Die 6 Online-Nutzertypen

14.12.2011 von Johannes Klostermeier
In zwei Studien untersuchen D21 und der Münchener Kreis die Entwicklung der Internetnutzung in Deutschland und der Welt und geben einen Ausblick in die Zukunft.

In der bereits dritten Neuauflage der Studie „Die digitale Gesellschaft in Deutschland – sechs Nutzertypen im Vergleich" lässt die Initiative D21 den Status der deutschen Gesellschaft auf dem Weg in die digitale Welt untersuchen. Dafür hat TNS Infratest 1.000 Telefoninterviews durchgeführt.

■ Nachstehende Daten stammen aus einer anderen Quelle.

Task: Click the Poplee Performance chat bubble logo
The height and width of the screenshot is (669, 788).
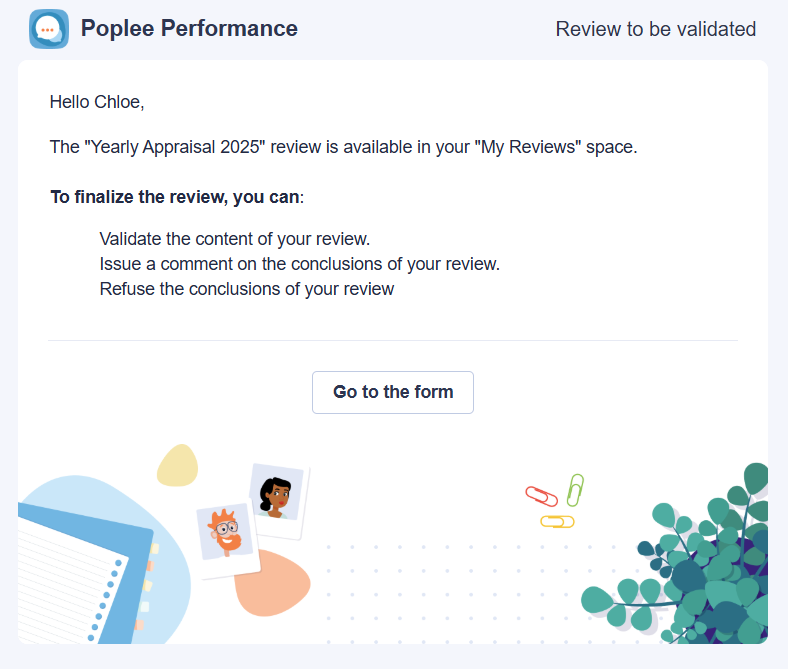Action: pyautogui.click(x=49, y=29)
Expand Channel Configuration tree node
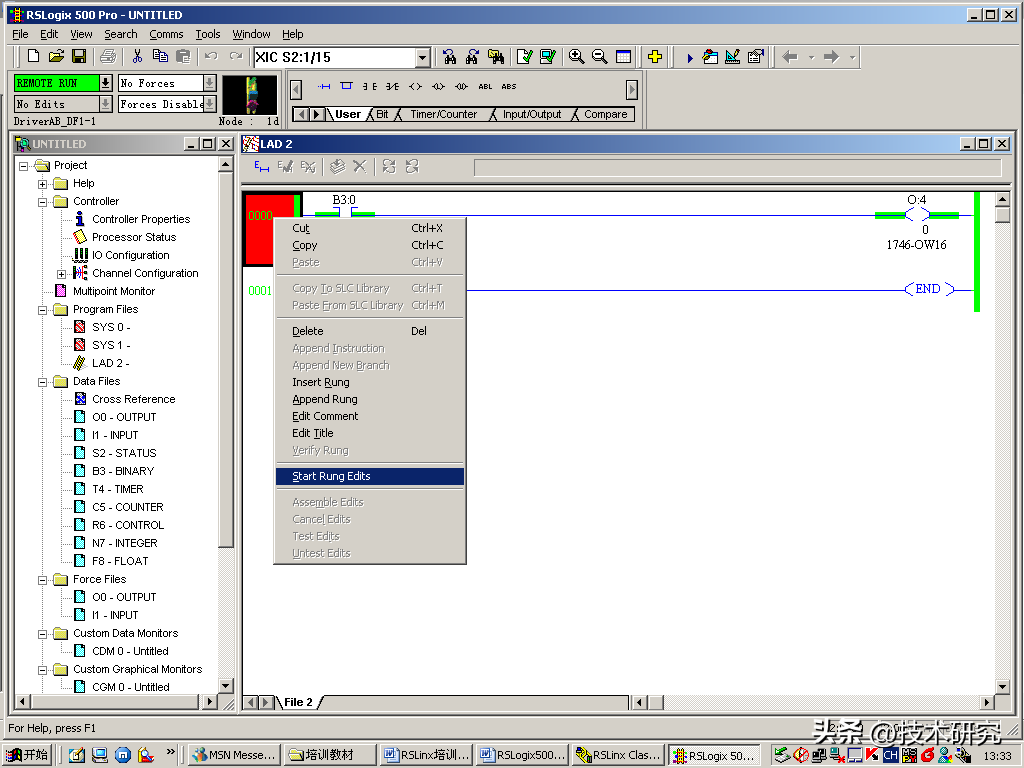 pyautogui.click(x=62, y=274)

Ergebnis: Die Entwicklung der digitalen Gesellschaft in Deutschland stagniert. Vor dem Hintergrund der Diskussionen um Datenschutz, Identitätsdiebstahl und Internetbetrug wahren die Deutschen ein distanziertes Verhältnis zu den digitalen Medien. Das Vertrauen in und der souveräne Umgang mit ihnen sind kaum gestiegen: Nach wie vor können laut Studie erst 38 Prozent der deutschen Bevölkerung als „Digital Souveräne" bezeichnet werden – das ist nur eine Steigerung um einen Prozentpunkt im Vergleich zum Vorjahr.

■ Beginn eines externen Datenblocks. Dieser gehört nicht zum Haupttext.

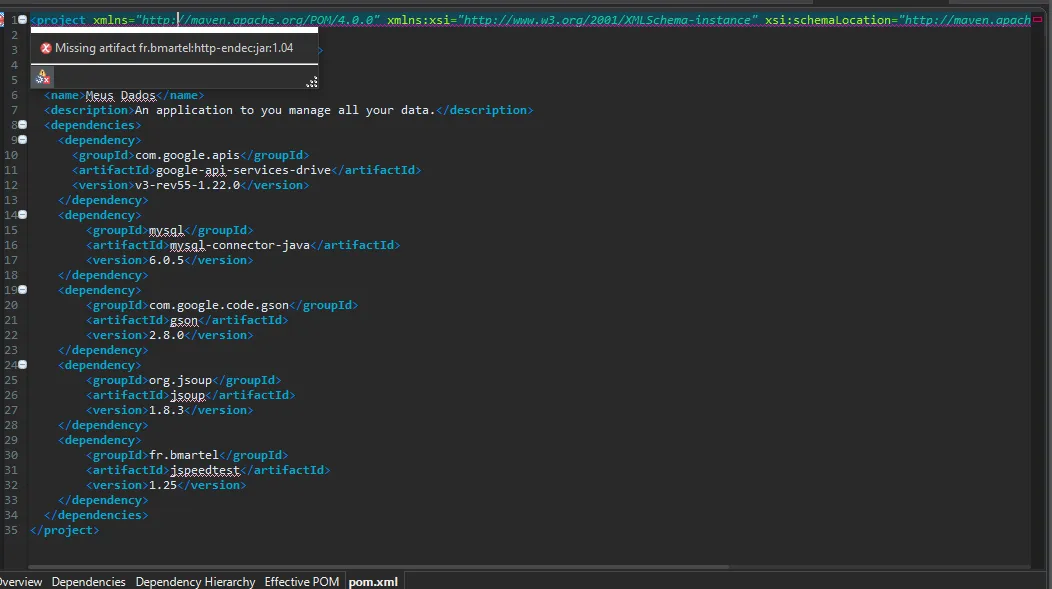Click the red overview ruler error marker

Auch gab es kaum Bewegung zwischen den sechs identifizierten Nutzergruppen. Nur der Anteil der „Digitalen Außenseiter" fiel um zwei Prozentpunkte auf 26 Prozent, während die Gruppe der „Trendnutzer" um einen Prozentpunkt auf 21 Prozent anstieg. Bei allen weiteren Gruppen („Gelegenheitsnutzer" 28 Prozent, „Berufsnutzer" sieben Prozent, „Digitale Profis" zwölf Prozent und „Digitale Avantgarde" fünf Prozent) konnten die Studienautoren keine Veränderungen messen. Somit ist noch immer der Großteil der deutschen Bevölkerung nicht Teil der digitalen Gesellschaft. Wenn man die Gruppen der „Digitalen Außenseiter", der „Gelegenheitsnutzer" und der „Berufsnutzer" zusammenfasst, gelten 62 Prozent der Gesellschaft als „Digital wenig Erreichte".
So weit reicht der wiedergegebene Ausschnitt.